We're back on the topic of Counters because a friendly reader has asked for a comparison with LongAdder which I didn't even know it existed (thanks AshKrit!).
It seems that LongAdder is part of the java.util.concurrent on JDK 8, and was made by Doug Lea:
The first test is similar to the one on the previous post about Distributed Cache Line Counters where we make the first thread just be a reader (calls get() in a loop), and all the other threads are Writers (call increment() in a loop).
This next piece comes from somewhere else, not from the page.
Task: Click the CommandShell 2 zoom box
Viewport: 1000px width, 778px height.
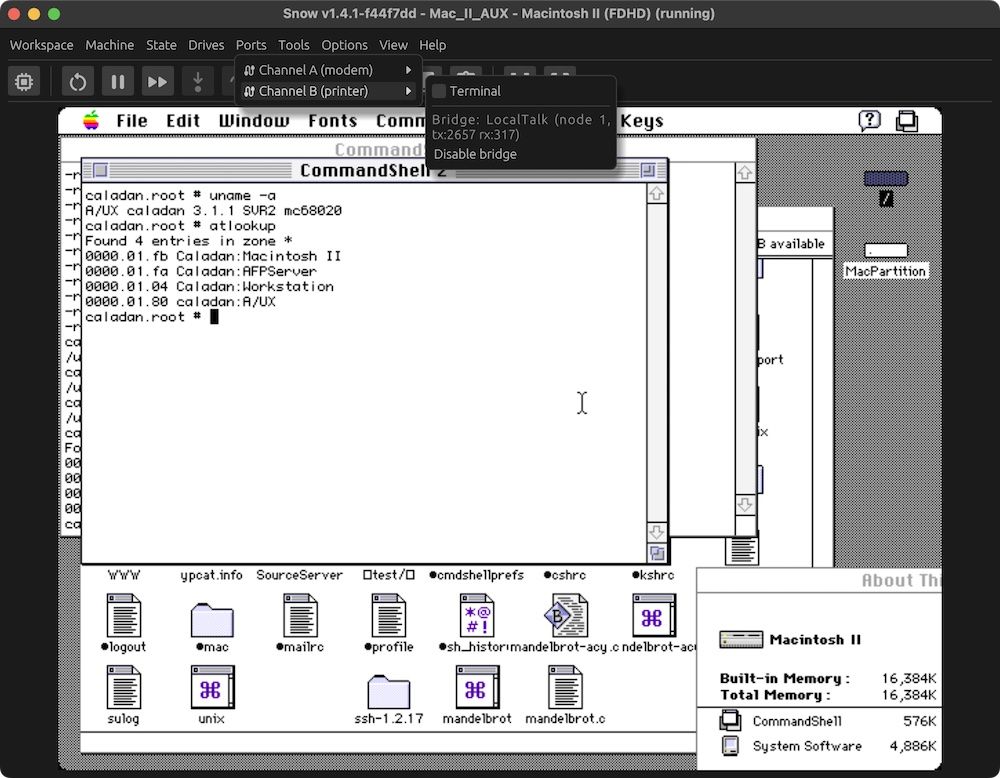Action: click(x=648, y=170)
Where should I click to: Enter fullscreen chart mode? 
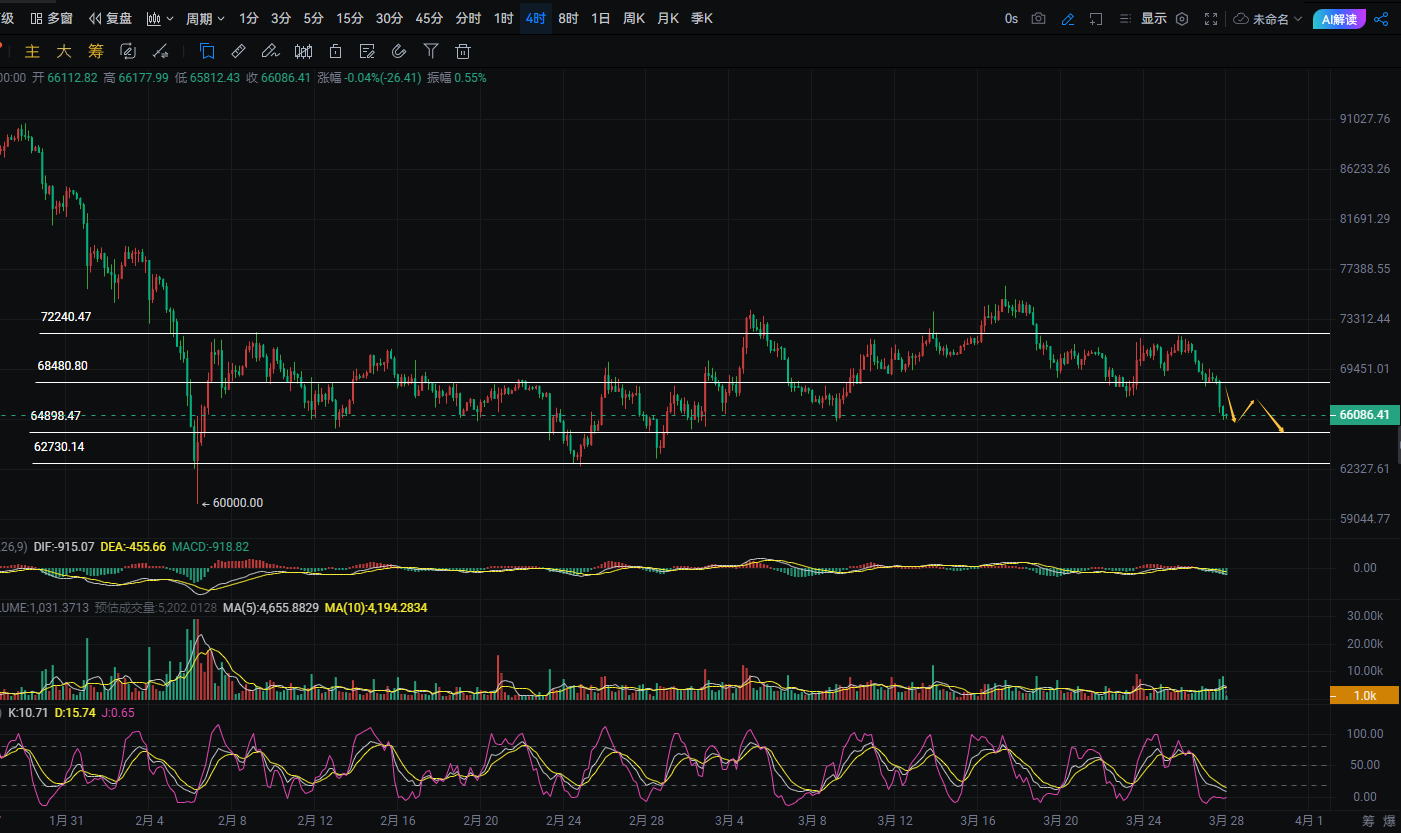coord(1211,19)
The results on our 32 core opteron machine can be seen below:
Every once in a while there is a spike in performance, which is due to "collisions" in the array of counters of the DCLC, but overall it can have a bit more of performance than the LongAdder, at the cost of using up more memory.
If we look at scenarios with a lot more threads than cores, then the LongAdder can outperform the DCLC:
the above plot shows the same test with 32, 64, 128, 256 and 512 threads.
We then made a different kind of test where half the threads are doing a get()/sum() and half the threads are doing increment(), in a dedicated way.
We separated the results into two plots to be easier to understand, and removed the AtomicLong results for the get() because it is so much better (scales linearly) that it doesn't even allow us to compare the LongAdder with the DistributedCacheLineCounter:
On the increment() plot the difference between the DCLC and the LongAdder becomes more significant. I don't really know the "why" because the LongAdder code is tricky to understand, but the difference can be significant, so if you need something like this for your app, you can try them both and use the one that gives the best performance for your particular case.